My Embarrassingly Guilty Pleasure

Today, I got inspired by another daily prompt from dailypost: Grateful and Guilty. The prompt is: Whether it’s a trashy TV show, extra-pulpy fiction, or nutrient-free candy, write a thank-you note to your guiltiest guilty pleasure. 

This brilliant prompt instantly made me think of one show that is my guiltiest of all guilty pleasures. Don’t judge me, but that show is The Only Way is Essex. Yep. So, here’s my love/hate letter to the show that glitters with vajazzles and continually keeps the fake tan industry in business.

Dear TOWIE,

Sometime early last year, I was bored. I’d been thinking of starting to watch some ‘reality’ TV shows for a while. My sister was watching Geordie Shore at the time, so I decided to go further south and see what all the fuss was about with The Only Way is Essex.

I didn’t expect to like it at first. A few years before, I’d watched the pilot of Jersey Shore and absolutely hated it. But, as I was soon to find out, TOWIE was nothing like it. Instead, I was instantly hooked. I found myself loving the on/off relationships and having a few favourite ‘characters’ and getting immersed in the whole TOWIE world. It’s not exactly intelligent television. It’s like that chocolate bar which you know is bad for you, but is so damn delicious that you devour it happily. Before feeling guilty about it later, of course.

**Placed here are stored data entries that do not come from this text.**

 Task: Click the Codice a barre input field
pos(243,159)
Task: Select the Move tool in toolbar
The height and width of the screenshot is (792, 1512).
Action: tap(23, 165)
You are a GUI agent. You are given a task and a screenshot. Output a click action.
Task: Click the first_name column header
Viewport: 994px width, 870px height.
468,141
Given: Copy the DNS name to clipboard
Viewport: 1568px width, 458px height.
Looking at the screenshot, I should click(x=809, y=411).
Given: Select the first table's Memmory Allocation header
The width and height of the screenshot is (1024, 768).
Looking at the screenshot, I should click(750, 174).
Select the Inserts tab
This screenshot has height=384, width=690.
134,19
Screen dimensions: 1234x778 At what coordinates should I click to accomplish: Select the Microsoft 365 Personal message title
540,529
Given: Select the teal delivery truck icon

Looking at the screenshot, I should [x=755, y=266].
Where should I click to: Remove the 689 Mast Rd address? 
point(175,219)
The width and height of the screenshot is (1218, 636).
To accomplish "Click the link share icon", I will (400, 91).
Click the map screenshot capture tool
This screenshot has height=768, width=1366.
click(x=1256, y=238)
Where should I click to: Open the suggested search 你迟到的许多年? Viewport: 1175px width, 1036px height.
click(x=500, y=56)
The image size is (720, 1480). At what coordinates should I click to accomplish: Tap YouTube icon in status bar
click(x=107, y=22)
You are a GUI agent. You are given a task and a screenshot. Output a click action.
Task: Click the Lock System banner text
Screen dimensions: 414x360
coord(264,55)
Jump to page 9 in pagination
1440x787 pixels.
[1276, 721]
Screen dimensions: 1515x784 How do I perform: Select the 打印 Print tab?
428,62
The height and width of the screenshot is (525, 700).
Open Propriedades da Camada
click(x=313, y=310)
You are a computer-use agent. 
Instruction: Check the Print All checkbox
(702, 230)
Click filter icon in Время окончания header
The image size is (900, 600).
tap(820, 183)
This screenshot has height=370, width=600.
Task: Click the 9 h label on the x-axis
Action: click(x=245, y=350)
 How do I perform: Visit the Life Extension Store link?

So, since this is meant to be a thank-you letter, I’d like to say thanks for the laughs (Arg is such an idiot sometimes), the gorgeous men (Mark & Elliot Wright can be my Mr. Wrights anyday 😉 ) and the many juicy bitch-fights and dramatic story-lines that have kept me thoroughly entertained as well as insanely jealous of the pretty girls and the fancy cars. I’d seriously love to be a part of the TOWIE world, if only just for a day.

Well, there you go guys. I’ve truly humiliated myself with this post.